ニューヨーク市場、ロンドン市場の8時から10時の間の値動きが大きくなっています。東京市場の値動きが小さいのは、東京から地理的に離れたユーロと米ドルの交換レートであり、他の市場と比べると取引が少ないためです。
●東京市場、ロンドン市場、ニューヨーク市場の特徴を利用したトレード
ここまで東京市場、ロンドン市場、ニューヨーク市場の特徴を紹介してきましたが、ここでは実践的な使い方の紹介を行います。
①東京市場の逆張りトレード(環境認識としての活用)
東京市場はレンジ相場になりやすいという特徴を利用し、逆張りのトレードを行います。
時間帯は8時~15時(標準時)が目安となります。7時~8時は流動性が低く、スプレッドが広がりやすいのでトレードには向きません。15時までとしているのは、15時以降は欧州のトレーダーが参加して急な値動きが起こる可能性があるためです。通貨ペアはユーロ/米ドル、ユーロ/英ポンド、ユーロ/スイスフランなど東京市場で動きにくいものを選びます。
②ニューヨーク市場午前の順張りトレード(環境認識としての活用)
ニューヨーク市場の午前は一日の中で最も値動きが大きく、ニューヨーク市場の値動きが中長期的な値動きに繋がりやすいという特徴を利用して、順張りのトレードを行います。
時間帯は22時~翌2時(標準時)が目安となります。22時はニューヨーク市場の8時であり、これから値動きが大きくなる時間帯になります。翌2時までとしているのは、2時以降はニューヨーク市場の午後にあたり、値動きが小さくなるためです。通貨ペアは、ユーロ/米ドルなどニューヨーク市場で特に動きやすいものを選びます。
③レジスタンス、サポートラインとして使う(売買サインとしての活用)
東京市場、ロンドン市場、ニューヨーク市場にはそれぞれの地域のトレーダーがおり、売買を日々繰り返しています。このため、一つ前の市場の高値や安値には、それ以前の市場で入れられたストップ注文が多く存在しています。
これを利用して、前の市場の高値、安値をサポートやレジスタンスラインとして使うことができます。以下の図は東京市場でニューヨーク市場の安値をサポートラインとして見て、サポートライン近辺での反転を確認して買いエントリーしています。

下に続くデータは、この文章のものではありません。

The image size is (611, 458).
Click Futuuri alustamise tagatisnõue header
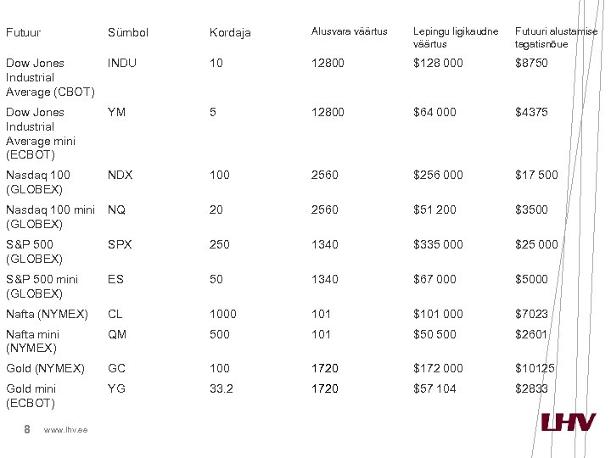(556, 37)
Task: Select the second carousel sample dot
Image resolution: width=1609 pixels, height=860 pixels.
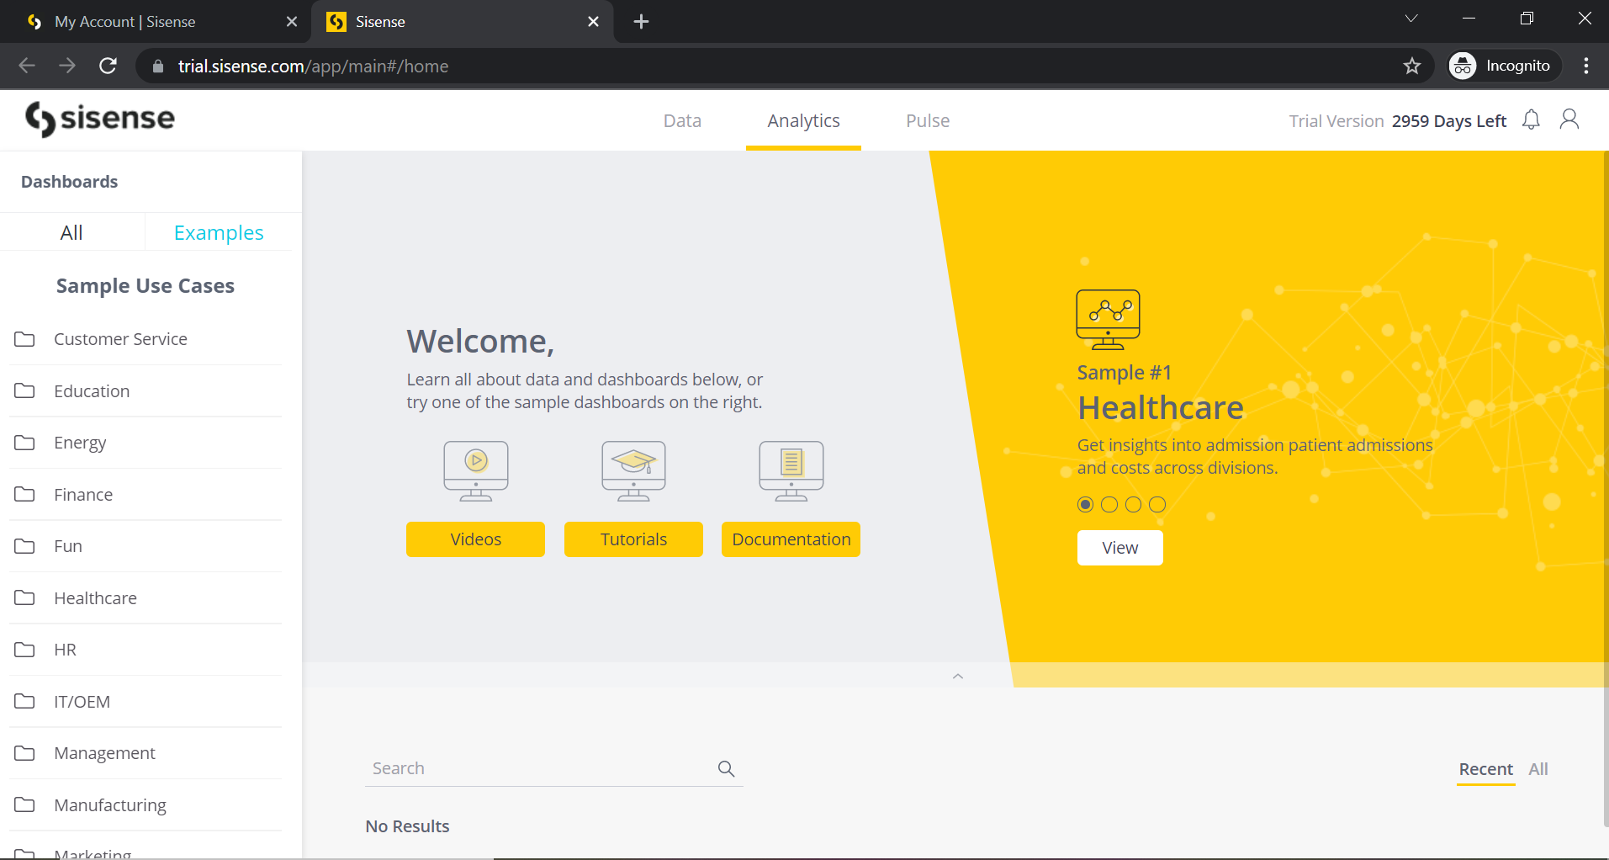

東京市場はレンジ相場になりやすいので、この方法が有効なことが多いです。
④具体的な売買ポイントを決める(売買サインとしての活用)
一つ前の高値や安値には、それ以前の市場に参加していたトレーダーたちが持つポジションのストップ注文が多く存在していますので、前の市場の高値や安値のブレイクアウトをエントリーポイントとすることができます。また、レンジの反対側を損切りポイントとすれば、レンジ幅の○倍を利食いポイントと設定することもできます。下図ではレンジ幅と同じ値幅で利食いしています。
この方法は、取引高が最も多いロンドン市場のレンジを使い、トレンドの出やすいニューヨーク市場の午前でのブレイクアウトのみを採用すると、利益を上げる確率を高くすることができます。
●東京市場、ロンドン市場、ニューヨーク市場の特徴を利用したトレードルールサンプル
ここでは東京市場、ロンドン市場、ニューヨーク市場の特徴を利用したトレードルールのサンプルを紹介します。ルールは基本的に、現在動いている足の1本前を基準に判断していきます。これは、現在動いている足は終値が確定していないので、各種のテクニカル指標も変動を続けており、サインとして採用するには不十分だからです。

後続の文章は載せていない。